- [TESTO ESTRATTO]
<<<<
Il 4 marzo uno “tsunami” elettorale travolge le previsioni e quindi lo scenario prefigurato con il “Rosatellum”. Il centro-destra vince le elezioni; alla Camera (al Senato i risultati sono simili) raggiunge il 37%, ma la Lega  (17,37%) supera Forza Italia (14,01%) e Fratelli d’Italia (4,35%). Il M5s si conferma primo partito (32,78%). Il PD crolla (18,72%); Liberi e Uguali supera di poco il quorum (3,39%).

Limitiamoci a poche considerazioni sul voto degli italiani.

L’esito delle elezioni appare in sintonia – sia pure con caratteristiche nazionali – con i processi in atto nella comunità internazionale, attraversata da fenomeni indicati, con approssimazione, “populismo” e “sovranismo”.

Scrive Stefano Feltri, nel suo pregevole “Populismo Sovrano”, pubblicato alla vigilia della competizione elettorale: “I populismi alimentano un’illusione, che può essere pericolosa: il recupero della sovranità. Ma si tratta di una promessa che non si può mantenere, perché le leve del potere sono, ormai, inesorabilmente altrove”.

I cittadini si sentono vittime della globalizzazione selvaggia che li ha espropriati dei poteri decisionali e li ha resi, a partire dalle classi medie, più poveri e insicuri(anche per via delle migrazioni di massa); del liberismo che ha aumentato le diseguaglianze; della finanza predatrice e priva di principi etici che ha sostituito il capitalismo industriale; dell’avvento delle nuove tecnologie che riduce l’occupazione e riscrive le regole del mercato del lavoro; dei social network americani che impongono modelli culturali, controllano, elaborano e rivendono i dati personali e i big data, e sottraggono risorse economiche alle imprese dei singoli Paesi senza corrispondere i tributi.
>>>>
- [MATERIALE DI RIFERIMENTO]
<<<<
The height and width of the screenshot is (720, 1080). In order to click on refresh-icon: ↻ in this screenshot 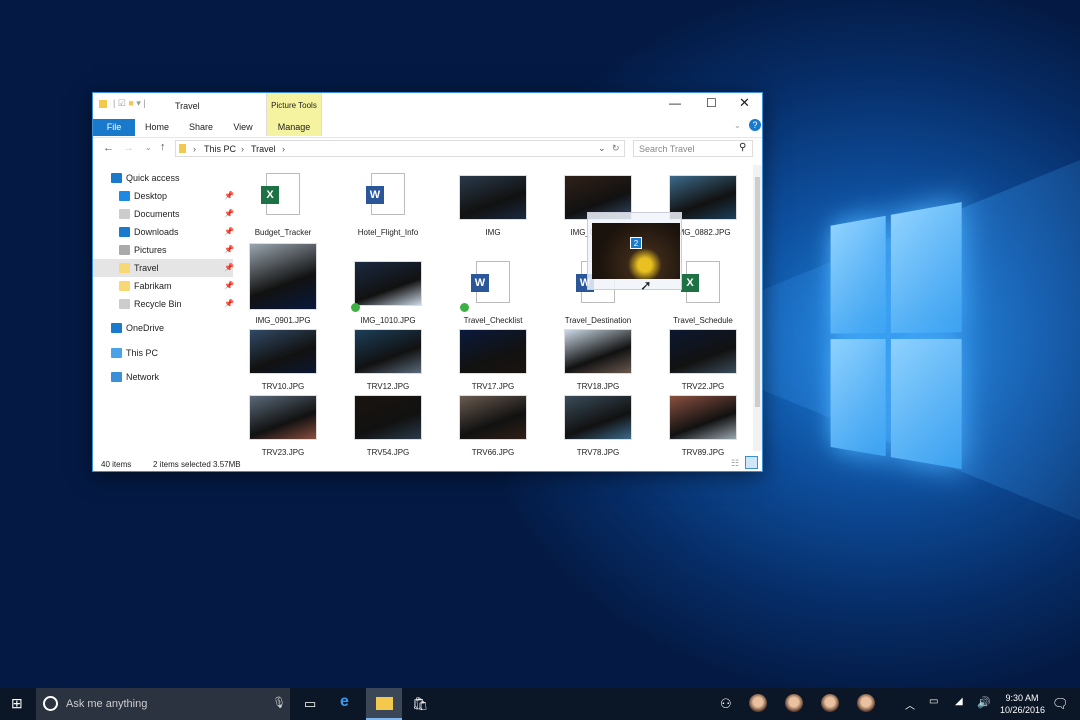, I will do `click(616, 148)`.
>>>>
- [CONSEGNA]
Continua il commento sulle elezioni del 4 marzo, riprendendo subito dopo la sua ultima frase.

- [RISPOSTA]
Le istanze poste dai due partiti risultati vincitori delle elezioni rappresentano un tentativo, al di là del giudizio di merito che ciascuno può dare, di offrire risposte alla crisi della sovranità nazionale; in passato questa strada sarebbe stata percorsa dai partiti di ispirazione comunista, socialista ovvero popolare-cattolica (Aldo Moro sosteneva che la Dc non avrebbe mai rinunciato alla competizione con il Pci per la rappresentanza delle classi popolari).

Stefano Feltri prosegue: “La sequenza che osserviamo in questi anni è sempre uguale: chi è al governo perde consenso perché non riesce a contrastare gli effetti della crisi del cambiamento tecnologico, promette soluzioni rapide e il ritorno allo status quo ma, incapace di ottenere grandi risultati, alimenta la frustrazione degli elettori. I partiti tradizionali competono per ottenere la possibilità di applicare politiche prive di efficacia o del consenso necessario a renderle davvero utili, mentre gli elettori, frustrati, si spostano verso i movimenti populistiche non hanno un passato di fallimenti alle spalle e promettono una rottura radicale. O almeno di non fare peggio dell’establishment che vogliono sostituire.”

Vi è poi il tema del tradimento delle élite, di cui il Partito Democratico – erede delle culture sopra richiamate, ora divenuto semplicemente “di sinistra” – sostenuto dall’establishment, è oramai elemento organico (persino Liberi e Uguali, al di là del poco tempo a disposizione per organizzarsi, è stato percepito come parte del “sistema”).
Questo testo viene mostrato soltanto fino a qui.